C’est moi qui dans les cauchemars
Tantôt te tiens captif et tantôt te poursuis
Sur les gazons du Champ de Mars
Ou dans les eaux du fleuve : ta dureté, ma souplesse.
• TRADITION
Horace, quinquagénaire, est frappé par le démon de midi en la personne du beau Ligurinus. Façon pour le poète d’annoncer, en langage allégorique, son retour à la poésie amoureuse, tout en flattant Paulus Fabius Maximus, un proche d’Auguste, qui accéda au consulat en -11, et qui a une trentaine d’années à l’époque.
• OBJECTION
Si cette pièce, conformément à sa position, exerce une fonction programmatique, il faut bien qu’elle reflète le contenu essentiel du livre qu’elle annonce. Or, ce quart livre est fort peu concerné par l’amour, puisque, sur un total de 576 vers, 72 au plus (odes 10, 11, 13) sont consacrés à ce thème, dont 8 seulement (ode 10) concernent Ligurinus.
• PROPOSITION
La « guerre » qu’Horace s’apprête à reprendre, en parfaite continuité avec les trois livres précédents, est celle qu’il mène contre Auguste, maquillé en Ligurinus, et contre ses féaux, tel ce Maximus, que le poète couvre de fleurs empoisonnées.
• JUSTIFICATION
Oui, sans aucun doute, cette affaire homosexuelle n’est qu’un trompe-l’œil. Le ton parodique
du vers 2 le souligne assez, tout comme la reprise aux v. 4-5 du langage mis sur les lèvres
de Mécène dans l’ode I, 19 : comment imaginer qu’Horace le reprenne sérieusement à son
propre compte ? D’ailleurs, un homme vraiment épris demanderait-il à Vénus de le déserter
pour favoriser de plus jeunes que lui ? L’impertinence avec laquelle il traite cette déesse
n’épargne pas Paulus, loin de là, même si la doxa veut croire au badinage d’un courtisan habile
dans l’art d’envelopper la flagornerie sous le trait d’esprit. Dire que Paulus est une proie
digne de Vénus n’est pourtant pas nécessairement innocent ; et la strophe suivante, sous couvert
de réparer la possible offense par des compliments enthousiastes, ne fait en réalité
qu’enfoncer le clou, si l’on observe que ni la noblesse (nobilis), ni le style (decens)

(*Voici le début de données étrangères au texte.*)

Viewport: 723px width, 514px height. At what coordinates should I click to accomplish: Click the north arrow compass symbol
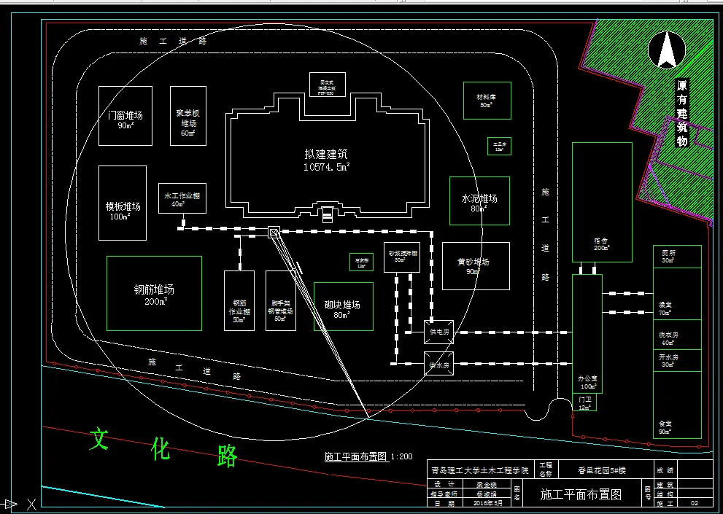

dont se prévaut Paulus, ni non plus sa douteuse éloquence (« il ne reste pas muet » :
l’expression est bien faible ; et quelles causes défend-il ? comparer Pollion en II, 1, v. 13-14,
comme ici), et encore moins ses « multiples talents » (mot à mot : « enfant aux cent tours »),
qui évoquent par trop le fourbe Ulysse « aux mille tours », ne suffisent à rééquilibrer le
triste portrait qui se dégage à partir du tableau que, sous couvert d’admiration, Horace
nous brosse de sa vie quotidienne. Chez lui, c’est tous les jours la fête : on chante, on boit,
on danse, on fait assaut de prodigalités auprès des dames. Il semble donc que l’historien
Cassius Severus n’exagérait pas lorsqu’il disait que ce personnage était « pour ainsi dire
éloquent, pour ainsi dire beau, pour ainsi dire riche : mais vaurien, sans restriction ».
Cela dit, il semble qu’il se soit amendé sur le tard, car Ovide le comptera parmi ses amis…

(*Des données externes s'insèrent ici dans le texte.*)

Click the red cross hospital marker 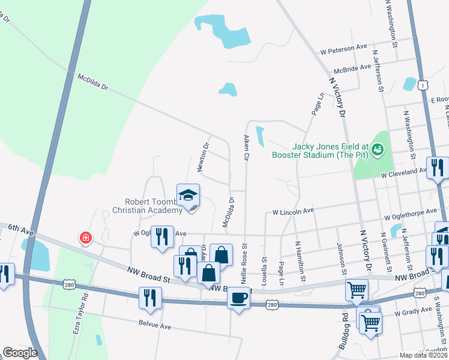[86, 238]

Cette satire impitoyable, et bizarrement insoupçonnée de la critique, laisse soudain
place à une authentique émotion : l’expression du v. 30 rappelle trop celle du v. 8 de l’ode I, 3,
par laquelle Horace définit son amitié envers Virgile, pour que l’on n’interprète pas
dans le même registre le vers précédent : Horace, qui a renoncé au bonheur familial,
confie là, une fois n’est pas coutume, le poids de la déréliction qui pèse désormais
sur lui, après l’assassinat systématique de ses amis poètes. C’est dire quel tragique
contresens commet la doxa, sans doute prise au piège de l’interjection heu (qu’elle prend
à tort pour un aveu de faiblesse alors qu’elle marque un sursaut), quand elle veut que
ces larmes soient provoquées par les cruautés du « Petit Ligure », en se persuadant
que les « cauchemars » sont ceux d’Horace, et en attribuant d’autorité aux eaux du Tibre
le qualificatif de uolubilis (ici traduit par « ma souplesse »). « Chef des Ligures »,
c’est sous ce masque que Virgile présente Auguste dans l’Enéide
(X, 185 : cf. Rev. Belge de Philologie et d’Histoire 78, 2000, p. 107 suiv.).